• _WHAT IS REQUIRED_
Search the material for "Viewport" and show all lines that contain it.

====== DATA RECORDS

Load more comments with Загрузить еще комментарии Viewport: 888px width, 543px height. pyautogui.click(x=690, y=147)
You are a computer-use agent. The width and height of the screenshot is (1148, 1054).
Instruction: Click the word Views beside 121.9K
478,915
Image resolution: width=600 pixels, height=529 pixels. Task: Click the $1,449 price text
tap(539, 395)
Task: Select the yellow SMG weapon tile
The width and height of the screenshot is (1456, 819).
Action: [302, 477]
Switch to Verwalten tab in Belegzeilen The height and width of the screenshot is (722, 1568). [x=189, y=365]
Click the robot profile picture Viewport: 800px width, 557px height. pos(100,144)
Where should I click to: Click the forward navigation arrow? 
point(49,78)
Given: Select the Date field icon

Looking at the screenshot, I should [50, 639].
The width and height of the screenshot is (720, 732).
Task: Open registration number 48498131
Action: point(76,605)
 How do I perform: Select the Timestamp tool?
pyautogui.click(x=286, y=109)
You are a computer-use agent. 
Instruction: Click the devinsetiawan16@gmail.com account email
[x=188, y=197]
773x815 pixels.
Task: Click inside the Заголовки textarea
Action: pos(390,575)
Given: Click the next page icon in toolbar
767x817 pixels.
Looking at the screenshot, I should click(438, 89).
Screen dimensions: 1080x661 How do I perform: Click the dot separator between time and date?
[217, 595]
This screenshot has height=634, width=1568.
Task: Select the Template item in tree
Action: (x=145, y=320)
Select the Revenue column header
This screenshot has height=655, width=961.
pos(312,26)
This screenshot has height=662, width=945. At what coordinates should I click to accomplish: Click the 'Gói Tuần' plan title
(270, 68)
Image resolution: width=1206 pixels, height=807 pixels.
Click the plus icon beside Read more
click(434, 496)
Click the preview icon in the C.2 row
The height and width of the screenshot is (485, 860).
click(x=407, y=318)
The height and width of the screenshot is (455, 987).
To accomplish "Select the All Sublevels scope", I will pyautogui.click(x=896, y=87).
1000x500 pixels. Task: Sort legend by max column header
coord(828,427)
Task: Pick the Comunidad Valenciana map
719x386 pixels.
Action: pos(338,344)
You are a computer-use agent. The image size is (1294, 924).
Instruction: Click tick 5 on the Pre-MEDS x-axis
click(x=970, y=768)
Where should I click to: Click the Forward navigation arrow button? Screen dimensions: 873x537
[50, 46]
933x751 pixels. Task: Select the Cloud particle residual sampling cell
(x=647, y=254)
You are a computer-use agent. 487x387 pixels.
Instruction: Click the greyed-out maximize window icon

============

• _OUTPUT BELOW_
Load more comments with Загрузить еще комментарии Viewport: 888px width, 543px height. pyautogui.click(x=690, y=147)
Click the robot profile picture Viewport: 800px width, 557px height. pos(100,144)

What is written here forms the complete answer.